Self-hosted datasets let you use stimuli that are already hosted outside Mabyduck. Instead of uploading the media files themselves, you upload a small manifest that points Mabyduck to each remote stimulus URL.

Use this when your stimuli are already stored in your own bucket, CDN, file server, or hosted frontend.

## Dataset types

Mabyduck supports two self-hosted manifest formats:

- [TXT URL lists](/datasets/self_hosted/txt) are the simplest option. Each line is one remote stimulus URL, and Mabyduck infers the stimulus group from the URL path.
- [CSV manifests](/datasets/self_hosted/csv) are more explicit.
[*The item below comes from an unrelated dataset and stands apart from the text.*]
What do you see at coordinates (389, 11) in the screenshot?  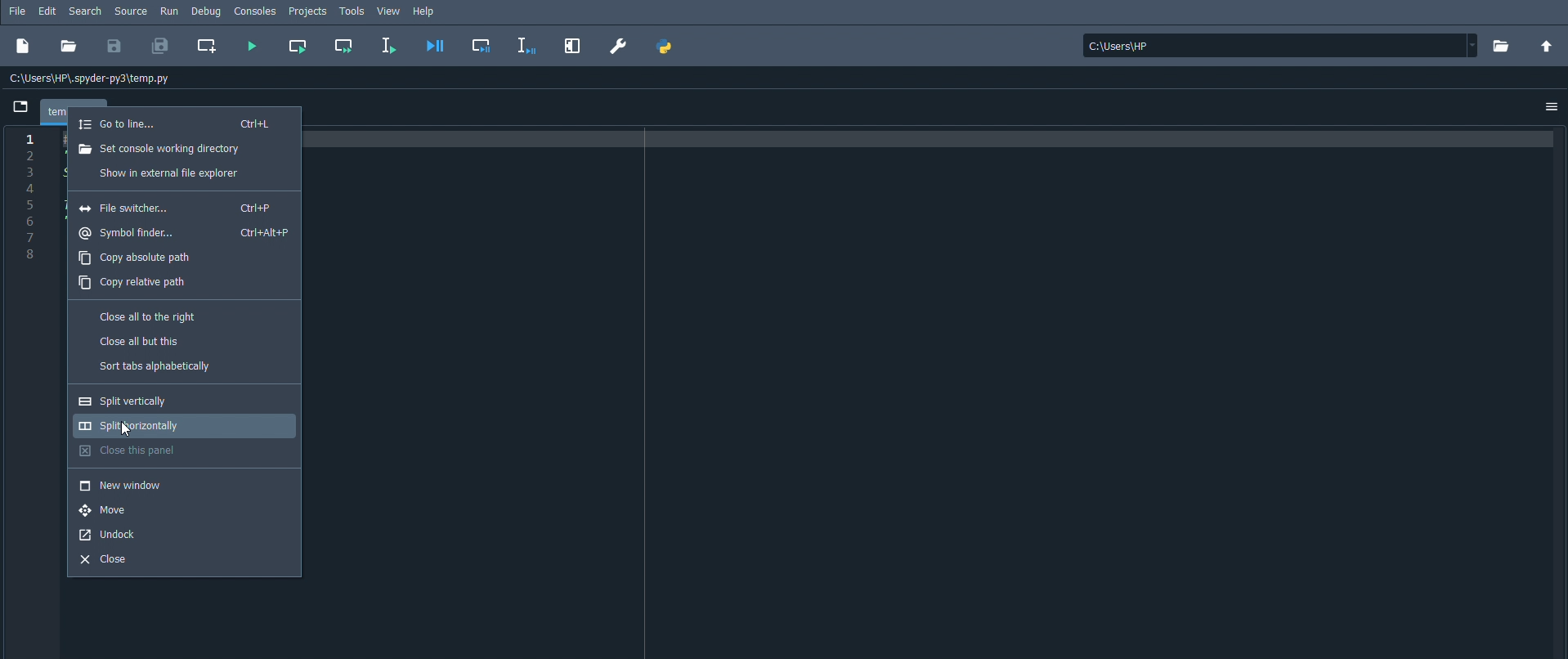 I see `View` at bounding box center [389, 11].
Each row defines the stimulus group, condition name, URL, and optionally the file extension.


## How groups and stimuli are created

Self-hosted datasets still follow the same dataset model as uploaded file datasets:

- A **stimulus group** is usually the shared source, prompt, scene, item, or context.
- A **stimulus** is one condition or method inside that group.


The manifest controls how those groups and stimuli are created. TXT datasets infer them from URL paths, while CSV datasets define them directly in columns.

## URL requirements

Remote stimulus URLs must be public URLs that Mabyduck can fetch when processing the dataset. In normal use, URLs should start with `https://`.

Localhost and private network URLs are blocked outside development environments.